**Work item:**
For the listing below, output exactly the lines from the line with "Task: Toggle fullscreen with the expand icon" up to and including the line with "Toggle the select-all", and no other lines.

╭─ Exercise data

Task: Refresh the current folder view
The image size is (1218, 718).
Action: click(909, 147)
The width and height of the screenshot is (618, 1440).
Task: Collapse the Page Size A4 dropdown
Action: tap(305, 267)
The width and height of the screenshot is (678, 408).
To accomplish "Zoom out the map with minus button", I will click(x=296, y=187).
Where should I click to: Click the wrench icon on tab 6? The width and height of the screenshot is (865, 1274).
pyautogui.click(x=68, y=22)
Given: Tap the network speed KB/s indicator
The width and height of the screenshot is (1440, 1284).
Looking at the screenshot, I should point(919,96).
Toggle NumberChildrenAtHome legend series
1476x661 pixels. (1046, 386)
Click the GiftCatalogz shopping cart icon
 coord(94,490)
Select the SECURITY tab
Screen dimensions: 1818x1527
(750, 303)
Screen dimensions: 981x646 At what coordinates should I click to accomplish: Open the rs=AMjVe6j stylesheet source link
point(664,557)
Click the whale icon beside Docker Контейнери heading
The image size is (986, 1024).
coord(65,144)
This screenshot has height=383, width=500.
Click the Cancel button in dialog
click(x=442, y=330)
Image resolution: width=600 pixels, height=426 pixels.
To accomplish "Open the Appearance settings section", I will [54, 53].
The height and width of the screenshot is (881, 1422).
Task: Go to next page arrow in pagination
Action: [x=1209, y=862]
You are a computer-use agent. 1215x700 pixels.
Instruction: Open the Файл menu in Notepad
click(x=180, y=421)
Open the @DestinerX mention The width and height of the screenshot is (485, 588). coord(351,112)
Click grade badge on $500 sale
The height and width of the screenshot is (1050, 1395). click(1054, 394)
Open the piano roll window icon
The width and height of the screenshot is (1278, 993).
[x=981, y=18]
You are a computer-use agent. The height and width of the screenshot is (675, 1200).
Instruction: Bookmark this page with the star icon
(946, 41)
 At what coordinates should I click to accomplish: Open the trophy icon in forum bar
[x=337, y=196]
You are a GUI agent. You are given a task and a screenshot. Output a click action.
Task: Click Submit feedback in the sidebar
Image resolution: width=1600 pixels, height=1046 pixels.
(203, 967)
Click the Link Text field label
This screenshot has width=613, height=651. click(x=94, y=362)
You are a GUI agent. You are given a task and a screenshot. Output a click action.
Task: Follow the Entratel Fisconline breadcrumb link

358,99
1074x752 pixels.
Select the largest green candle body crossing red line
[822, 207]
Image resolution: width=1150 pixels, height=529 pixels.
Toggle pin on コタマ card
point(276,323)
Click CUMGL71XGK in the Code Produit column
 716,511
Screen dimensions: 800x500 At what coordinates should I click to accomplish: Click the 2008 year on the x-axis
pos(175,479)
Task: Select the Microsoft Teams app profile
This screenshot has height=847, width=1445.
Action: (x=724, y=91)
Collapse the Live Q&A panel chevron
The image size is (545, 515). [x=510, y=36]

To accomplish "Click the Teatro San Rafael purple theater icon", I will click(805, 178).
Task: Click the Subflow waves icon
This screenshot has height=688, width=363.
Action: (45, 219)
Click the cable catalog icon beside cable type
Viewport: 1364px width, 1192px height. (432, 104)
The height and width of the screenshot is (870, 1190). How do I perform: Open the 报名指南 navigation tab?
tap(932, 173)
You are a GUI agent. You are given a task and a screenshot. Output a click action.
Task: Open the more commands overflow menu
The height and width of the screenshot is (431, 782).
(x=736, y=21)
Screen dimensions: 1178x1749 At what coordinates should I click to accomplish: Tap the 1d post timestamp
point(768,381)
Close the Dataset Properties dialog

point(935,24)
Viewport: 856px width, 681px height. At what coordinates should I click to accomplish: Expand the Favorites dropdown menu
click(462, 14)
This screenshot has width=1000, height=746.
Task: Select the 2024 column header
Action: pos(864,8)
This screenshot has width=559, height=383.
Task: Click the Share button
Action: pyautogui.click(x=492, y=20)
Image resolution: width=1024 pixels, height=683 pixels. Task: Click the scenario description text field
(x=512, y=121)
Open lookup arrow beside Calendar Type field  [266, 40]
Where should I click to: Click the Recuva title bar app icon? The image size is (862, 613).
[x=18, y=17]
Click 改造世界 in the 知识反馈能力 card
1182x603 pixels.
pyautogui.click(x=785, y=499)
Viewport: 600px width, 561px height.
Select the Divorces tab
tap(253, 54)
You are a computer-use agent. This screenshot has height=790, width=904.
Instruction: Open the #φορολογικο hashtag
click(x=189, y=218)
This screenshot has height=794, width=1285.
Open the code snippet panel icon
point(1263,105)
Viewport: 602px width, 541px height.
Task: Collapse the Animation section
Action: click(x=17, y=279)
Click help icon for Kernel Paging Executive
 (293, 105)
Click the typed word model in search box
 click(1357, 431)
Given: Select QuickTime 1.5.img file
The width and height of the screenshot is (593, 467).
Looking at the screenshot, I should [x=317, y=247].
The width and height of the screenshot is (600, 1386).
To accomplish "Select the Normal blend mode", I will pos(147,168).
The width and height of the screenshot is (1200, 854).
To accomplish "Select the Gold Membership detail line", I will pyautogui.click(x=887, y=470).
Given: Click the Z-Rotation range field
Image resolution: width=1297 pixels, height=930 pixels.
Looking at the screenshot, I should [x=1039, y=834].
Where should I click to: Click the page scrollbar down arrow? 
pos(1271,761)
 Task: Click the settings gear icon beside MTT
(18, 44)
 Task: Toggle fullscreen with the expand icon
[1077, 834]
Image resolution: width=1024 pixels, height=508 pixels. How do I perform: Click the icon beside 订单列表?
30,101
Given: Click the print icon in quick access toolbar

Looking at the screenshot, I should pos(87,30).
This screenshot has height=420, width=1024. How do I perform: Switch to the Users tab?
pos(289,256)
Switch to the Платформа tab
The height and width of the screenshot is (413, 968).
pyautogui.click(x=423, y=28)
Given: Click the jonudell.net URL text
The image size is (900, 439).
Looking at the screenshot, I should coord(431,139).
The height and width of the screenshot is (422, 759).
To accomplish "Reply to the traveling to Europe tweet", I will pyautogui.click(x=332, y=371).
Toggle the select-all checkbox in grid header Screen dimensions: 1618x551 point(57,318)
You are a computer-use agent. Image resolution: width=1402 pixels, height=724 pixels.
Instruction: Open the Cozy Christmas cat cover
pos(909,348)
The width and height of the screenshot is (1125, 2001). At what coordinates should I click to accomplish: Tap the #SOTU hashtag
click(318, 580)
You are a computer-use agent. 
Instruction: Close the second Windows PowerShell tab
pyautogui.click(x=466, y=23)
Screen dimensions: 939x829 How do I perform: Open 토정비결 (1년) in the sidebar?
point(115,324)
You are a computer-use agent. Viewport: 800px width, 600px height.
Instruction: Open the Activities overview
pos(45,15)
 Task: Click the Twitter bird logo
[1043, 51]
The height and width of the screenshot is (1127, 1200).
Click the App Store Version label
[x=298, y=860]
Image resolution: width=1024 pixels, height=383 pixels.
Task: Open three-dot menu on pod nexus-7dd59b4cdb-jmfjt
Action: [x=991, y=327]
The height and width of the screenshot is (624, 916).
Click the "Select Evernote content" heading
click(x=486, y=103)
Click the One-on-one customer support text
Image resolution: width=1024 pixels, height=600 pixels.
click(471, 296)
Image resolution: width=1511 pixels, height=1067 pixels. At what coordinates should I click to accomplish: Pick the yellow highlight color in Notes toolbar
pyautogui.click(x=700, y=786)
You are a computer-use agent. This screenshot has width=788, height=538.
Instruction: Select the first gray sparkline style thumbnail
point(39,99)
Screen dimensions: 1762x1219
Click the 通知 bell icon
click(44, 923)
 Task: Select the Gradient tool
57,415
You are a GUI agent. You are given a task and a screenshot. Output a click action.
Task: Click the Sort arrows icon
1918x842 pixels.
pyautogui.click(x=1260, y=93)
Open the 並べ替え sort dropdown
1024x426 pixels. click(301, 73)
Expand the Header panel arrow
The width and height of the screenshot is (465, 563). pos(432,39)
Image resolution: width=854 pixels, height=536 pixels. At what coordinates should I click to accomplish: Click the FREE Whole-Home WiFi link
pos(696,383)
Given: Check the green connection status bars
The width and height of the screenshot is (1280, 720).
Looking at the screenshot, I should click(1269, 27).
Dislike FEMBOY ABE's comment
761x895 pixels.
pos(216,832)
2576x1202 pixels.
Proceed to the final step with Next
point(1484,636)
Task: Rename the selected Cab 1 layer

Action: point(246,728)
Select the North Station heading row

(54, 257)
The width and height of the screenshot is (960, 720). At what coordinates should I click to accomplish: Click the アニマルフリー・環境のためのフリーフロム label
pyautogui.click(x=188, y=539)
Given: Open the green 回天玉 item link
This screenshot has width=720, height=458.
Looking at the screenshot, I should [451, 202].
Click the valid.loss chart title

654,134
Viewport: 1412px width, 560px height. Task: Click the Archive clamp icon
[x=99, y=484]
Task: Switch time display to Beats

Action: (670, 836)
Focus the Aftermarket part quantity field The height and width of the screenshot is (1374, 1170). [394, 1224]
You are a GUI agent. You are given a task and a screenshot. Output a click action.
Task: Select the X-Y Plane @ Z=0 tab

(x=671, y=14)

╰─

**Solution below:**
 Task: Toggle fullscreen with the expand icon
[1077, 834]
Image resolution: width=1024 pixels, height=508 pixels. How do I perform: Click the icon beside 订单列表?
30,101
Given: Click the print icon in quick access toolbar

Looking at the screenshot, I should pos(87,30).
This screenshot has height=420, width=1024. How do I perform: Switch to the Users tab?
pos(289,256)
Switch to the Платформа tab
The height and width of the screenshot is (413, 968).
pyautogui.click(x=423, y=28)
Given: Click the jonudell.net URL text
The image size is (900, 439).
Looking at the screenshot, I should coord(431,139).
The height and width of the screenshot is (422, 759).
To accomplish "Reply to the traveling to Europe tweet", I will pyautogui.click(x=332, y=371).
Toggle the select-all checkbox in grid header Screen dimensions: 1618x551 point(57,318)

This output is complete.